====== RECORDS PROVIDED ======

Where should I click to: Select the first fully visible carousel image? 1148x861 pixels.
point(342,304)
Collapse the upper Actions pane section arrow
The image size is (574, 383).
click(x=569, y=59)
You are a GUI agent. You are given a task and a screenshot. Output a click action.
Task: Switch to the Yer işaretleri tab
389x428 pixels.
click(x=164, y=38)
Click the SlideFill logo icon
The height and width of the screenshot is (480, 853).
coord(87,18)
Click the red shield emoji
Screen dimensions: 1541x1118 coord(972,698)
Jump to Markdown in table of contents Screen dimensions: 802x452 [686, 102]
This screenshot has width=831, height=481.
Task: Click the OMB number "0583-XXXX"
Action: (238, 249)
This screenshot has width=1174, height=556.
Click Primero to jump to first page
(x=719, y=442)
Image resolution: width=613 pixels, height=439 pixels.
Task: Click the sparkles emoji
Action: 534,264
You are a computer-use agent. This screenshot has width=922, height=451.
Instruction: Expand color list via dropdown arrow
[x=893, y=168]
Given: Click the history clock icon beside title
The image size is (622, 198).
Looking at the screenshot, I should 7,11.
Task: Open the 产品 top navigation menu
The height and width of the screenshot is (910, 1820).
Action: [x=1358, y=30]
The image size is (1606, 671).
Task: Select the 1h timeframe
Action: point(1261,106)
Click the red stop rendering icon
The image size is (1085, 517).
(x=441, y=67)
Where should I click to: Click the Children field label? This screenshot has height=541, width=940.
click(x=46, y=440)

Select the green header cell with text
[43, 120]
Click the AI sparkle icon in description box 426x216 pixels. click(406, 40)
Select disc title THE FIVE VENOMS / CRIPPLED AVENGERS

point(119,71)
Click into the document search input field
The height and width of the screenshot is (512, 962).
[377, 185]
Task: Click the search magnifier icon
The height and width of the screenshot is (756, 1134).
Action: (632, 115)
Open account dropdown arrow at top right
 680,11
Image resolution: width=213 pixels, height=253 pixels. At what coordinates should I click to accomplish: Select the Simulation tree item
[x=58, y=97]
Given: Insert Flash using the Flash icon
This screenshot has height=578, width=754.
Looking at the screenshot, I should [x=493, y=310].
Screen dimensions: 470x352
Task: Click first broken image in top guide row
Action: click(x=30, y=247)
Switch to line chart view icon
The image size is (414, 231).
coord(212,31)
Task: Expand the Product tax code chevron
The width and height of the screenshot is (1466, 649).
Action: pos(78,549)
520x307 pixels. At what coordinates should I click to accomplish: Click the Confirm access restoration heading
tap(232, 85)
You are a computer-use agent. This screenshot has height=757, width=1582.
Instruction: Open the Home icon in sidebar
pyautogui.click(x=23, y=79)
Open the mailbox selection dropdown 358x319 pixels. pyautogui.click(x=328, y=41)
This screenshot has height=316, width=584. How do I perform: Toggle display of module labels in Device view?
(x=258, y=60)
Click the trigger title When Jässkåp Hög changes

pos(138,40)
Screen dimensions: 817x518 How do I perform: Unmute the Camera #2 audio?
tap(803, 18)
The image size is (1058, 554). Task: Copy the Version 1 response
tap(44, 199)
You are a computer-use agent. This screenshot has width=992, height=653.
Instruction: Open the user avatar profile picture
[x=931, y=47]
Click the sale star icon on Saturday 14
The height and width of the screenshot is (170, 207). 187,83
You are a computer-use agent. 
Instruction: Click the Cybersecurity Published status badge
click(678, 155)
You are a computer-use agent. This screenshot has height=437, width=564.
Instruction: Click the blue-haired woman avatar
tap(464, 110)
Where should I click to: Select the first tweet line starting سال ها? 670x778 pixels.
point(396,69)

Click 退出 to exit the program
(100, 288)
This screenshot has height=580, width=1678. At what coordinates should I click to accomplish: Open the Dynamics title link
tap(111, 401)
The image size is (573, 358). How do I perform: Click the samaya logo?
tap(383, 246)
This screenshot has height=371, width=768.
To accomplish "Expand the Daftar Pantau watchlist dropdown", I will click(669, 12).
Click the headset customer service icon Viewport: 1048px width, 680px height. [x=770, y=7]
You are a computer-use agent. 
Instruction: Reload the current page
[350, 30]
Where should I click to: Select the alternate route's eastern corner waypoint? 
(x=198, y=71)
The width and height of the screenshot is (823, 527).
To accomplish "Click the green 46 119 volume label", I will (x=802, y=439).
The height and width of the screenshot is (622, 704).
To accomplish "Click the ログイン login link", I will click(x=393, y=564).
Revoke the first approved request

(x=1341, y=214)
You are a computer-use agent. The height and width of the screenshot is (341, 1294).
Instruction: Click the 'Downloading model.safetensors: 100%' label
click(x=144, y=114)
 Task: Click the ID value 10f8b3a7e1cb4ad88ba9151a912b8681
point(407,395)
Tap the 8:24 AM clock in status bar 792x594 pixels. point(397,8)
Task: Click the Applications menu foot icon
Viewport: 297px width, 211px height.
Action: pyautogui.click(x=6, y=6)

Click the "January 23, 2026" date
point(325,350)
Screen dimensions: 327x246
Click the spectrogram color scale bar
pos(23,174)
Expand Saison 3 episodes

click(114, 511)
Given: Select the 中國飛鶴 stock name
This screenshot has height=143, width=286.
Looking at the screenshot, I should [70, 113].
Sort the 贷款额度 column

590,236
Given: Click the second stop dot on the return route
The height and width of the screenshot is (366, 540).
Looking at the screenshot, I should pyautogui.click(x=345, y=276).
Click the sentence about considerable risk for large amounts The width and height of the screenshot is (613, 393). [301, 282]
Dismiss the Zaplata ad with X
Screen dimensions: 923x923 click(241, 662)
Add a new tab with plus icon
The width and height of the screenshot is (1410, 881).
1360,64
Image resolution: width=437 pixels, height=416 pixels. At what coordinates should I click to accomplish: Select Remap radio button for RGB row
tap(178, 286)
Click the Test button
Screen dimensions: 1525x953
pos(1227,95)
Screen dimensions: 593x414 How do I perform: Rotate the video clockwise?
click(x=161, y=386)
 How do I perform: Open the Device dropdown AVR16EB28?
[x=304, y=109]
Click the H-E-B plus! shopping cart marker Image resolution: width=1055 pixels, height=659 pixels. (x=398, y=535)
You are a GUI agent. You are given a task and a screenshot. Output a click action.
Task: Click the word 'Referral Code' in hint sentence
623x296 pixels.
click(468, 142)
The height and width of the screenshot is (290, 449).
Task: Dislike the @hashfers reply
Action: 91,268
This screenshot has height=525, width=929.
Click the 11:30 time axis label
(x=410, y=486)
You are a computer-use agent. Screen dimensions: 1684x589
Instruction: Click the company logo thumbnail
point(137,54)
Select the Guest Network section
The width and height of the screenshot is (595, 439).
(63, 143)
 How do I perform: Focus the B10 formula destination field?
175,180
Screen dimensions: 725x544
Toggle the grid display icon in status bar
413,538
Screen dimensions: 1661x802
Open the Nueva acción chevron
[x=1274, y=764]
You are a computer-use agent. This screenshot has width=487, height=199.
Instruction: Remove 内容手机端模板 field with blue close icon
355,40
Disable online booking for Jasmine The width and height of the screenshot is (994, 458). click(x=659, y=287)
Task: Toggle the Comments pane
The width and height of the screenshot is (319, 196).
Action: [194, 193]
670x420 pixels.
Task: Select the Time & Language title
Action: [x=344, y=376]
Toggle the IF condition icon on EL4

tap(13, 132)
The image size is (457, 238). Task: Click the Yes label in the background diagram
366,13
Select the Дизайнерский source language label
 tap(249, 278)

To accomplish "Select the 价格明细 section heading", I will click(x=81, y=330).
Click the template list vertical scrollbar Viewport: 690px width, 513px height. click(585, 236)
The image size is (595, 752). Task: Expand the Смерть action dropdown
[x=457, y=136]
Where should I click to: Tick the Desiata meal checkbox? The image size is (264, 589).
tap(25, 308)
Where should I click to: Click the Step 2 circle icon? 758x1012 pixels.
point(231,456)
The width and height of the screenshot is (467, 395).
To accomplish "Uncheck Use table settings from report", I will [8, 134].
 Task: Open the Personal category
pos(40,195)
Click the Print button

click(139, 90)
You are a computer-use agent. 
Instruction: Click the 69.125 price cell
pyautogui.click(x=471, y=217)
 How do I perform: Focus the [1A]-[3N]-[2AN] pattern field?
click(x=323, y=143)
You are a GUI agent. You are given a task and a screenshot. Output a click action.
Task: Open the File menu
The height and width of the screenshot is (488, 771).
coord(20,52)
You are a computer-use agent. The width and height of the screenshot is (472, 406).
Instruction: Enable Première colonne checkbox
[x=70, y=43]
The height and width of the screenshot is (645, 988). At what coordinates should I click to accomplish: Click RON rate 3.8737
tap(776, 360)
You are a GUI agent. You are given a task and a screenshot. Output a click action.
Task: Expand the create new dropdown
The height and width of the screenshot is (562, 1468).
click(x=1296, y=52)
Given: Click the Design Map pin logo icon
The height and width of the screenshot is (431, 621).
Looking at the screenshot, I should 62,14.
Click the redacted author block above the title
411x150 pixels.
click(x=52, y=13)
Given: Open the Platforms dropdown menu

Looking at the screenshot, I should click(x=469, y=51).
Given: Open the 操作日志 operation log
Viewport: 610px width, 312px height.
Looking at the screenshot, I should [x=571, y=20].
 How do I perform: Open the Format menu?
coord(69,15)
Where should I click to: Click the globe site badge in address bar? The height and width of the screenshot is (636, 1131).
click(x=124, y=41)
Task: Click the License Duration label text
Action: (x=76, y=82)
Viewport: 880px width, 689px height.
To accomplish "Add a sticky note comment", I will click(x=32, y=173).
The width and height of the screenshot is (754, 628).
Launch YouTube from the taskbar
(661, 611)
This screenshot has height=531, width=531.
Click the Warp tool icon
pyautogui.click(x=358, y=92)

======

Within the entries, find all lines that contain "section" and copy each one.

▸ YOUR RESPONSE:
Collapse the upper Actions pane section arrow
Select the Guest Network section
To accomplish "Select the 价格明细 section heading", I will click(x=81, y=330).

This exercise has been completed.